Digital health firm Hello Heart raises $70m


Hello Heart has raised $70 million in fourth-round financing to help grow its smartphone-based technology for people seeking to improve their heart health.

[caption id="attachment_90689" align="alignright" width="200"] Hello Heart blood pressure monitor[/caption]

Hello Heart's digital platform is based on a blood pressure monitor and smartphone app. It deploys artificial intelligence to help users track their blood pressure, pulse rate, weight and activity levels – as well as any medications taken – and give feedback and advice on how to adopt healthy practices.

It can also provide real-time alerts to their physicians in case of sudden changes that could indicate a cardiac problem.

Hello Heart said that it is seeing a spike in demand from employer customers, who generally provide the app and monitor to their workers for free as a component of healthcare plans.

The new funding was led by private equity firm Stripes and also featured existing investors Maven Ventures, BlueRun Ventures, IVP, and Resolute Ventures. Stripes partner Ron Shah is joining the Hello Heart board following the round.

The financing takes the total raised by the company to $138 million and according to the company will extend the use cases of the AI.

In the pipeline are enhanced lifestyle digital coaching modules, adding whole heart health functionality such as further medication tracking capabilities, as well as cholesterol tracking and advice on managing cholesterol levels.
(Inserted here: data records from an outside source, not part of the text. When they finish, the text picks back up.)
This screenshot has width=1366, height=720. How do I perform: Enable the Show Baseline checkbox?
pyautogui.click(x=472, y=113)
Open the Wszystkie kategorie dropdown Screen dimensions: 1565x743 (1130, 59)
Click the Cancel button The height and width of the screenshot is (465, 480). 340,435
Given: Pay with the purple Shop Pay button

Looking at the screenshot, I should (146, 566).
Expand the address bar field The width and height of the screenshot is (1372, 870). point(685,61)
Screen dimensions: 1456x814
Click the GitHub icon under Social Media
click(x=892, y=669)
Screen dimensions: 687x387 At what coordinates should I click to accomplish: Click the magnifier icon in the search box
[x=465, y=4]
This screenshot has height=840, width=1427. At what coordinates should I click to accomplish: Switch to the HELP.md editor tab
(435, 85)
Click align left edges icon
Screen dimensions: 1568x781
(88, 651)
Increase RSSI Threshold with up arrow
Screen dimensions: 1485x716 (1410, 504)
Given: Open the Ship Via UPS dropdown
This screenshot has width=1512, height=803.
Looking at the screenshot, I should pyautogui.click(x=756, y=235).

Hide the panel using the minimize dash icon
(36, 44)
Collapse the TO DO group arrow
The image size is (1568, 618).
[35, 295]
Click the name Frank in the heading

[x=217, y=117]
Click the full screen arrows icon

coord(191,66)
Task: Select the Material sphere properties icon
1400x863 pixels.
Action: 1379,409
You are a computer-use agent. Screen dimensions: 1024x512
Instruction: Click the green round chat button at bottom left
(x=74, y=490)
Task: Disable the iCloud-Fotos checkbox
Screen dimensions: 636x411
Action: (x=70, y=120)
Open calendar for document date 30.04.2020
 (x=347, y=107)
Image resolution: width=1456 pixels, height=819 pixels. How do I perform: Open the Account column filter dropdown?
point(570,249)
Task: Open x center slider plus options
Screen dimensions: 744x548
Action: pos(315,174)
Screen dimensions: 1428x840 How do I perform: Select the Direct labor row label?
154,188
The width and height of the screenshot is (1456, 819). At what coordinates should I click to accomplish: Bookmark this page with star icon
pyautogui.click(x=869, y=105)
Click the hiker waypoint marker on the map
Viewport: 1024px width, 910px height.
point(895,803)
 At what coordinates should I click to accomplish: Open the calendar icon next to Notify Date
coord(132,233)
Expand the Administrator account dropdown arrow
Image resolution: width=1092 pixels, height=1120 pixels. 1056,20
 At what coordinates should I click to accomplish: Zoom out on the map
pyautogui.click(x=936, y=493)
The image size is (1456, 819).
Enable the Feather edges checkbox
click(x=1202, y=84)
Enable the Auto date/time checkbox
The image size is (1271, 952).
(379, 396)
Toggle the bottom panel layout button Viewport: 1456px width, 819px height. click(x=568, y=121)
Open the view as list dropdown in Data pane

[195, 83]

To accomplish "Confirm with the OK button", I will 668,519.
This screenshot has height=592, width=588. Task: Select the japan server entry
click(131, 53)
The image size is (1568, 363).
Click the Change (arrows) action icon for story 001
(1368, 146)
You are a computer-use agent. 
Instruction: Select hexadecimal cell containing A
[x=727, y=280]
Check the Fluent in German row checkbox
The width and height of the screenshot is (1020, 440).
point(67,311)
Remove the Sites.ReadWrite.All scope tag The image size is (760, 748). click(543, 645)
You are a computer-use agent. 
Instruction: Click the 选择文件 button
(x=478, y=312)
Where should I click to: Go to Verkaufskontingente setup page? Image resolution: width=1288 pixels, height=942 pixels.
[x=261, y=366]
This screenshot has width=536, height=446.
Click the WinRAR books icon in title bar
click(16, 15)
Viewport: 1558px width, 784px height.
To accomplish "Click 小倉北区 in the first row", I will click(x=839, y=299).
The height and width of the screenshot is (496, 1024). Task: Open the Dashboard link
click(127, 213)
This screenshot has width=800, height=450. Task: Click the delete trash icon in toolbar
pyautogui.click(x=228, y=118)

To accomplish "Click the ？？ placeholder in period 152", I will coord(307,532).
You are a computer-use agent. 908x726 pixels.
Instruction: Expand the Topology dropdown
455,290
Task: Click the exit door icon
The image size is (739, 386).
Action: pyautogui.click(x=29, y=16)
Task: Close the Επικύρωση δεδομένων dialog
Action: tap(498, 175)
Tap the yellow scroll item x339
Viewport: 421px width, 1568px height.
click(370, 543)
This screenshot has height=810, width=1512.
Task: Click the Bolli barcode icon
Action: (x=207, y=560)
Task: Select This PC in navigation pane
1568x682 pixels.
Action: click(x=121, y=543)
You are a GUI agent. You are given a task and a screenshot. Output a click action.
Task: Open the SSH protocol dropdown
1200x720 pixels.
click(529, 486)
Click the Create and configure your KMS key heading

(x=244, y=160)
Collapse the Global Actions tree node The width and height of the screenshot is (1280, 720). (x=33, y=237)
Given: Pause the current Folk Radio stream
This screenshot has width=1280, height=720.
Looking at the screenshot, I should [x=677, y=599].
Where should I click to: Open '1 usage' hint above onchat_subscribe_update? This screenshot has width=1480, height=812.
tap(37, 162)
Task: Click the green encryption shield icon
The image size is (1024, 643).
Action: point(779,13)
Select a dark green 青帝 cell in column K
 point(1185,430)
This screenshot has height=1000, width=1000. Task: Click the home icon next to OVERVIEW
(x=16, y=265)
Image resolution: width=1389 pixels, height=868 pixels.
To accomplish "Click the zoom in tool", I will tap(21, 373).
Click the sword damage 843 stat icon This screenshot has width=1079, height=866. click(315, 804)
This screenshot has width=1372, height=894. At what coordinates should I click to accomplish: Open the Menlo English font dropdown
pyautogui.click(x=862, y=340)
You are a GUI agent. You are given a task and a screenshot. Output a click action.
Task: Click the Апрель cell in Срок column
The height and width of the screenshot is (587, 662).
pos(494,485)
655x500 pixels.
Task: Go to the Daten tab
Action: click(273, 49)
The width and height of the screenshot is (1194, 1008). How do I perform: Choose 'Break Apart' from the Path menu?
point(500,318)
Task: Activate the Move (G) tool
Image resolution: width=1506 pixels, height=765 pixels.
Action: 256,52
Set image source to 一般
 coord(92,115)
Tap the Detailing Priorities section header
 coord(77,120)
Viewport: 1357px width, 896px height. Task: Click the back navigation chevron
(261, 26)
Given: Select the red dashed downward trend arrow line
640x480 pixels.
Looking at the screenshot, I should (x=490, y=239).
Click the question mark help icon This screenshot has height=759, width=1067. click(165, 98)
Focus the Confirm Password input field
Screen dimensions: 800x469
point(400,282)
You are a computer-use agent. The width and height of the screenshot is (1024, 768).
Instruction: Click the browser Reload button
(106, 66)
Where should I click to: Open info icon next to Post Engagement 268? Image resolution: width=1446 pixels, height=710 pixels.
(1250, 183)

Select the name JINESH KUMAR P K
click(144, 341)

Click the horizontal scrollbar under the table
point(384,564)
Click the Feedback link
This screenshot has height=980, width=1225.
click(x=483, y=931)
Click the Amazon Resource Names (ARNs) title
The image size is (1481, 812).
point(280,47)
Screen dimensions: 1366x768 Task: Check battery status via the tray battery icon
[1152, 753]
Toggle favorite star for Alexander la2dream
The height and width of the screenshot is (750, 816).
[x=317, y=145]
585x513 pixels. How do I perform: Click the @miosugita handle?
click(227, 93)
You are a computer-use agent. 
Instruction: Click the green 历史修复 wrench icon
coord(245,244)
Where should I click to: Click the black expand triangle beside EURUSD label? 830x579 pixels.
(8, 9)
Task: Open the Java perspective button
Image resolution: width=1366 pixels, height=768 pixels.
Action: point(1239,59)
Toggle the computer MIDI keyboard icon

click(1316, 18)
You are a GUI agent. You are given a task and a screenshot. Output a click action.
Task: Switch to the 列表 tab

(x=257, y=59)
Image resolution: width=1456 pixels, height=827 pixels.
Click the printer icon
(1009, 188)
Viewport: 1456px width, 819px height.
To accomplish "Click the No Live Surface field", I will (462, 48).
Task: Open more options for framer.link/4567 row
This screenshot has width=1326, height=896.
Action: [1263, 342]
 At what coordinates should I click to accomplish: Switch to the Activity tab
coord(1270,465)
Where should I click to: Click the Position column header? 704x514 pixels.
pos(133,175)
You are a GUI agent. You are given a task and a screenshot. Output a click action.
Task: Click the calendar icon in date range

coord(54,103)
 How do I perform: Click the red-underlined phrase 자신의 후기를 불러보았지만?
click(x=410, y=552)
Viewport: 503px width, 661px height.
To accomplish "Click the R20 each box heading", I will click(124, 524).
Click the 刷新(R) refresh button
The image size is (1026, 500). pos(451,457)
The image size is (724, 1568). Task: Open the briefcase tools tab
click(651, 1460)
Hello Heart has generated data to back up the benefits of the digital toolkit, which was published in the journal JAMA Network Open last year.

The cohort study in more than 28,000 US adults using Hello Heart found that a year after enrolment more than 85% of patients with stage 2 (severe) hypertension saw a reduction in systolic blood pressure over three years follow-up.

Those with greater engagement with the app tended to have lower blood pressure over time. Hypertension affects 47% of Americans, and it is estimated that less than a quarter of them have adequate blood pressure control.

"Hypertension and other cardiac diseases are the most pervasive chronic conditions and largest cost drivers in the US healthcare system," commented Shah.

"Our investment extends our longstanding thesis that amazing products can deliver amazing results, even with some of our most intractable and challenging problems," he added.